*** EXCERPTED RECORDS

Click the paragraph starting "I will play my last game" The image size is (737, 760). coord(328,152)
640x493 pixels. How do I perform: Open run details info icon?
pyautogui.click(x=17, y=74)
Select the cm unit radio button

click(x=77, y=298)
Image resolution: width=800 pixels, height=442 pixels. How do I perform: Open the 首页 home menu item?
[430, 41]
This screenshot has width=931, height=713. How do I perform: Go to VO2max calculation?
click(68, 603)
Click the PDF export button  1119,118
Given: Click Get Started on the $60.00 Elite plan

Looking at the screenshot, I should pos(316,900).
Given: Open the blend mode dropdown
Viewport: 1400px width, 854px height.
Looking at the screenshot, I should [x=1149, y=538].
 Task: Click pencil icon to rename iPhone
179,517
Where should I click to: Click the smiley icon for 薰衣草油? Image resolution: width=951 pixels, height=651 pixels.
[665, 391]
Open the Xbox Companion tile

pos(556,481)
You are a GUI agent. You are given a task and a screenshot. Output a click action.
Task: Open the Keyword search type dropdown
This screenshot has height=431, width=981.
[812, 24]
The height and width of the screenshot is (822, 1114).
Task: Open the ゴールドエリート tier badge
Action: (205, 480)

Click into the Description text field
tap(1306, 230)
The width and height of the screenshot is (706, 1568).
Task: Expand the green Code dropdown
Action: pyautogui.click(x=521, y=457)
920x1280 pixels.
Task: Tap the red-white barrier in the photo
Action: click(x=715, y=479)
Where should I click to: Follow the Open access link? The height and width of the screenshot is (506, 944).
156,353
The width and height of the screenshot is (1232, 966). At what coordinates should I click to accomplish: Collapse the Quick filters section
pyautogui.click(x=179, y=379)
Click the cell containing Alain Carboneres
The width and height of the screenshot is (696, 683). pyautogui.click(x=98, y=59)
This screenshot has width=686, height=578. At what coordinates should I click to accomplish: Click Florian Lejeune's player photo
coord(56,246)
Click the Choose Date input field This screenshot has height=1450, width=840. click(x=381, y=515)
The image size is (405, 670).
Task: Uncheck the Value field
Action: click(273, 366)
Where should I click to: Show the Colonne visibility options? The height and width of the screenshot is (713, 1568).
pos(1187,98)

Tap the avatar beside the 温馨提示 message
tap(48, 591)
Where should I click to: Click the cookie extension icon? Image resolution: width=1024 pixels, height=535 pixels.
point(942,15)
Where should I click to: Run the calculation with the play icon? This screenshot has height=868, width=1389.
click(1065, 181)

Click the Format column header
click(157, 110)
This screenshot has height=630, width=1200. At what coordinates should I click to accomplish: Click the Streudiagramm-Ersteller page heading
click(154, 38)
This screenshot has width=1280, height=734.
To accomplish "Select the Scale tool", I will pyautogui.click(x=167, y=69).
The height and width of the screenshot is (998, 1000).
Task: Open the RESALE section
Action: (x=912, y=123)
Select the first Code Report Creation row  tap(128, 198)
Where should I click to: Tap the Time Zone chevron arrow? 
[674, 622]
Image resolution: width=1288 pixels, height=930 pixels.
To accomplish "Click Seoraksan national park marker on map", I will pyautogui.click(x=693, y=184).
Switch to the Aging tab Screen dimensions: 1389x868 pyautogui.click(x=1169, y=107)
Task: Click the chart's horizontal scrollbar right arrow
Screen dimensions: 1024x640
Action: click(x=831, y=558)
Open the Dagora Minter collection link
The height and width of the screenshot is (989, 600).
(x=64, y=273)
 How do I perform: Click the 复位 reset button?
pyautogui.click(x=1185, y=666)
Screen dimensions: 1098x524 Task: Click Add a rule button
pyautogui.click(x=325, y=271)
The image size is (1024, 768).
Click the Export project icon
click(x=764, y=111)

******

(REQUIRED WORK): Transcribe every record exactly, keeping each line as it is.

(TASK RESULT):
Click the paragraph starting "I will play my last game" The image size is (737, 760). coord(328,152)
640x493 pixels. How do I perform: Open run details info icon?
pyautogui.click(x=17, y=74)
Select the cm unit radio button

click(x=77, y=298)
Image resolution: width=800 pixels, height=442 pixels. How do I perform: Open the 首页 home menu item?
[430, 41]
This screenshot has width=931, height=713. How do I perform: Go to VO2max calculation?
click(68, 603)
Click the PDF export button  1119,118
Given: Click Get Started on the $60.00 Elite plan

Looking at the screenshot, I should pos(316,900).
Given: Open the blend mode dropdown
Viewport: 1400px width, 854px height.
Looking at the screenshot, I should [x=1149, y=538].
 Task: Click pencil icon to rename iPhone
179,517
Where should I click to: Click the smiley icon for 薰衣草油? Image resolution: width=951 pixels, height=651 pixels.
[665, 391]
Open the Xbox Companion tile

pos(556,481)
You are a GUI agent. You are given a task and a screenshot. Output a click action.
Task: Open the Keyword search type dropdown
This screenshot has height=431, width=981.
[812, 24]
The height and width of the screenshot is (822, 1114).
Task: Open the ゴールドエリート tier badge
Action: (205, 480)

Click into the Description text field
tap(1306, 230)
The width and height of the screenshot is (706, 1568).
Task: Expand the green Code dropdown
Action: pyautogui.click(x=521, y=457)
920x1280 pixels.
Task: Tap the red-white barrier in the photo
Action: click(x=715, y=479)
Where should I click to: Follow the Open access link? The height and width of the screenshot is (506, 944).
156,353
The width and height of the screenshot is (1232, 966). At what coordinates should I click to accomplish: Collapse the Quick filters section
pyautogui.click(x=179, y=379)
Click the cell containing Alain Carboneres
The width and height of the screenshot is (696, 683). pyautogui.click(x=98, y=59)
This screenshot has width=686, height=578. At what coordinates should I click to accomplish: Click Florian Lejeune's player photo
coord(56,246)
Click the Choose Date input field This screenshot has height=1450, width=840. click(x=381, y=515)
The image size is (405, 670).
Task: Uncheck the Value field
Action: click(273, 366)
Where should I click to: Show the Colonne visibility options? The height and width of the screenshot is (713, 1568).
pos(1187,98)

Tap the avatar beside the 温馨提示 message
tap(48, 591)
Where should I click to: Click the cookie extension icon? Image resolution: width=1024 pixels, height=535 pixels.
point(942,15)
Where should I click to: Run the calculation with the play icon? This screenshot has height=868, width=1389.
click(1065, 181)

Click the Format column header
click(157, 110)
This screenshot has height=630, width=1200. At what coordinates should I click to accomplish: Click the Streudiagramm-Ersteller page heading
click(154, 38)
This screenshot has width=1280, height=734.
To accomplish "Select the Scale tool", I will pyautogui.click(x=167, y=69).
The height and width of the screenshot is (998, 1000).
Task: Open the RESALE section
Action: (x=912, y=123)
Select the first Code Report Creation row  tap(128, 198)
Where should I click to: Tap the Time Zone chevron arrow? 
[674, 622]
Image resolution: width=1288 pixels, height=930 pixels.
To accomplish "Click Seoraksan national park marker on map", I will pyautogui.click(x=693, y=184).
Switch to the Aging tab Screen dimensions: 1389x868 pyautogui.click(x=1169, y=107)
Task: Click the chart's horizontal scrollbar right arrow
Screen dimensions: 1024x640
Action: click(x=831, y=558)
Open the Dagora Minter collection link
The height and width of the screenshot is (989, 600).
(x=64, y=273)
 How do I perform: Click the 复位 reset button?
pyautogui.click(x=1185, y=666)
Screen dimensions: 1098x524 Task: Click Add a rule button
pyautogui.click(x=325, y=271)
The image size is (1024, 768).
Click the Export project icon
click(x=764, y=111)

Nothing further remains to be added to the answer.